Searching for holding structures
If you are researching a Dutch entity and need to identify the full group, search for both the operating BV and its holding BV separately. The operating BV's Uittreksel will show the holding BV as the main shareholder. Search for the holding BV to identify the natural person behind it — or, if it is itself owned by another entity, continue up the chain. This multi-step lookup is unavoidable without a corporate linkage provider.
Step 2: Create a KVK account and retrieve the Uittreksel
For document access, a KVK account is required. The Uittreksel Handelsregister (Business Register Extract) is the primary KYB document for Dutch entities.
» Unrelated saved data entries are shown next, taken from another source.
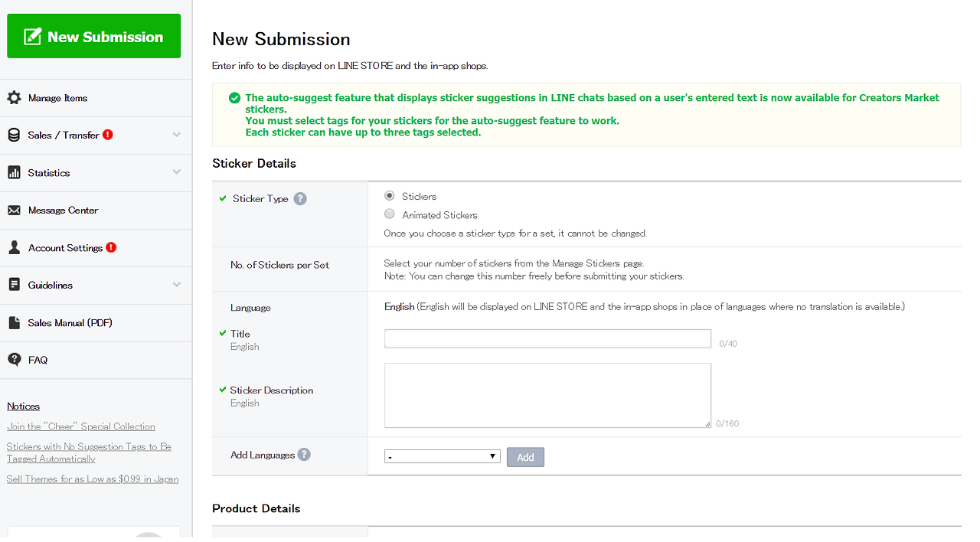
Task: Expand the Sales / Transfer submenu chevron
Action: click(x=177, y=135)
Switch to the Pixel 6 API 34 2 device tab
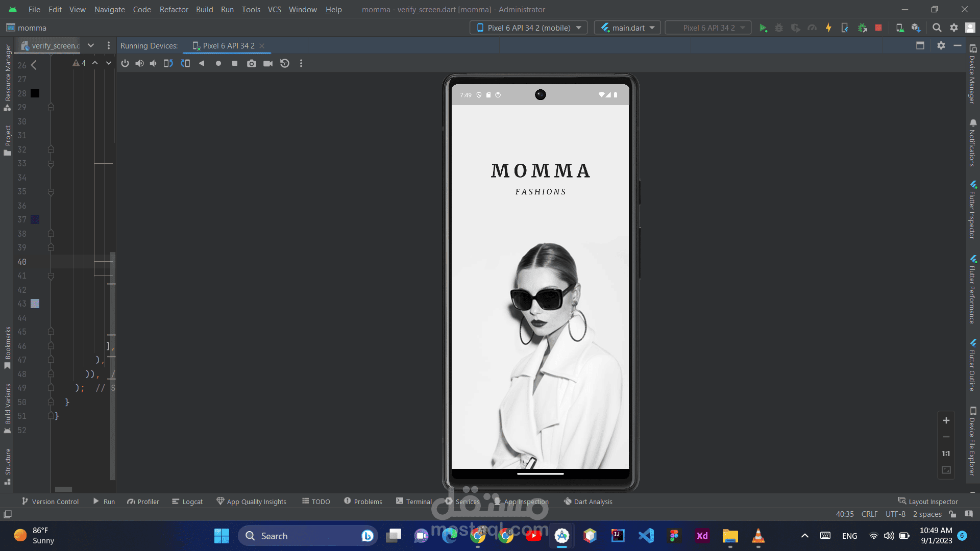Image resolution: width=980 pixels, height=551 pixels. (x=228, y=45)
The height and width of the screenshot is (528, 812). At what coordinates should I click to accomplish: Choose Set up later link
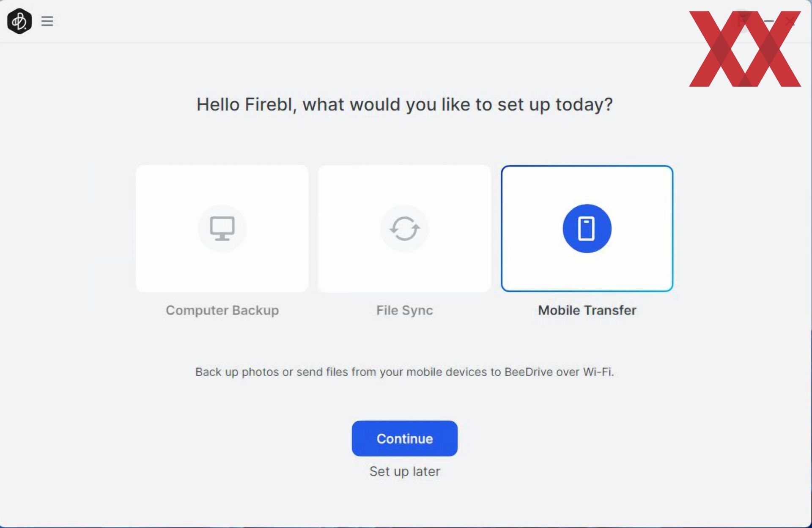pos(404,471)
At €2.85 for online viewing, it provides: KVK number, RSIN, legal form, share capital, registration dates, SBI codes, current directors with authority levels (independent or joint signing), the main shareholder, and address history. For formal compliance, use the digital certified copy (€9.25) which carries an electronic seal confirming it came from KVK.
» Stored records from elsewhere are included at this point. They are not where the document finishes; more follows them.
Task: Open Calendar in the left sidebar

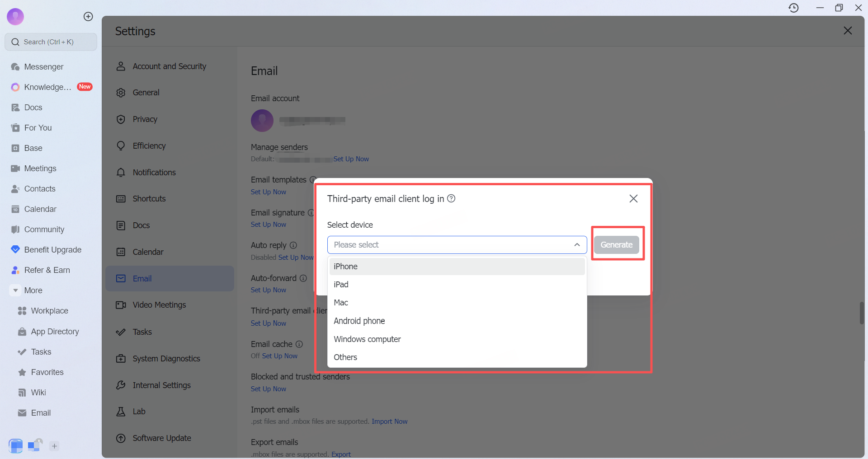Action: [x=40, y=209]
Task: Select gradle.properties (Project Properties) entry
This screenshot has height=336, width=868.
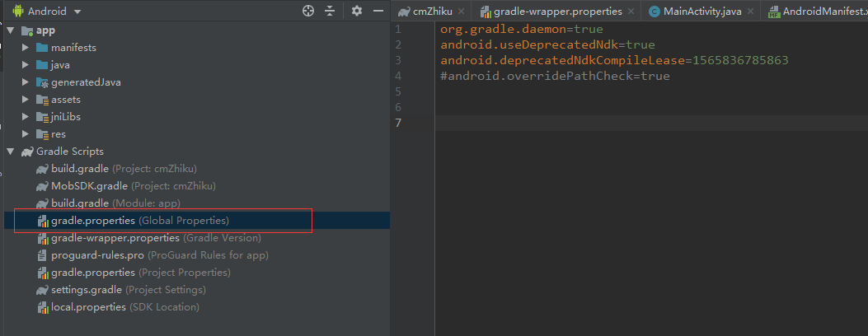Action: tap(134, 273)
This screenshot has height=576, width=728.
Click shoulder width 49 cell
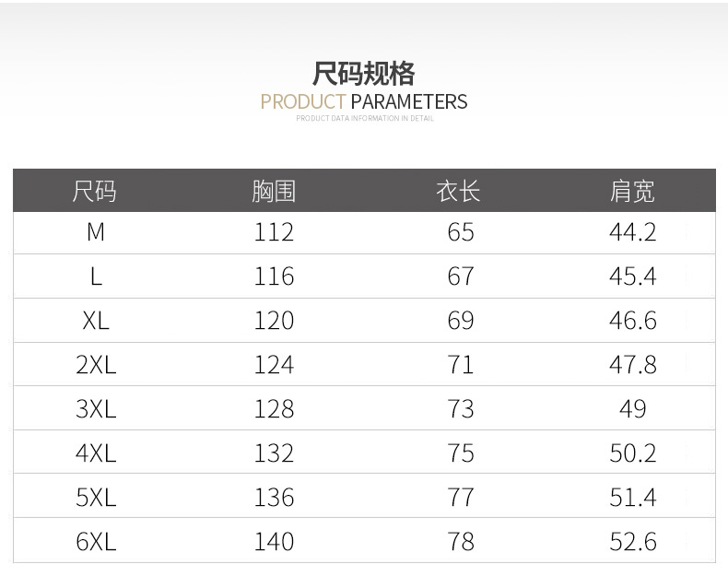click(632, 409)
Step 3: Check financial filings
Dutch BVs must file annual accounts with KVK within 12 months of the financial year-end. The size of the company determines the disclosure requirement. Micro and small BVs can file simplified publication accounts — balance sheet only, no profit and loss statement. Medium and large companies must file full accounts including the P&L. Filing compliance in the Netherlands is generally good, but holding BVs that have no trading activity often file minimal accounts. Late filing results in strict penalties and can create director liability in bankruptcy proceedings.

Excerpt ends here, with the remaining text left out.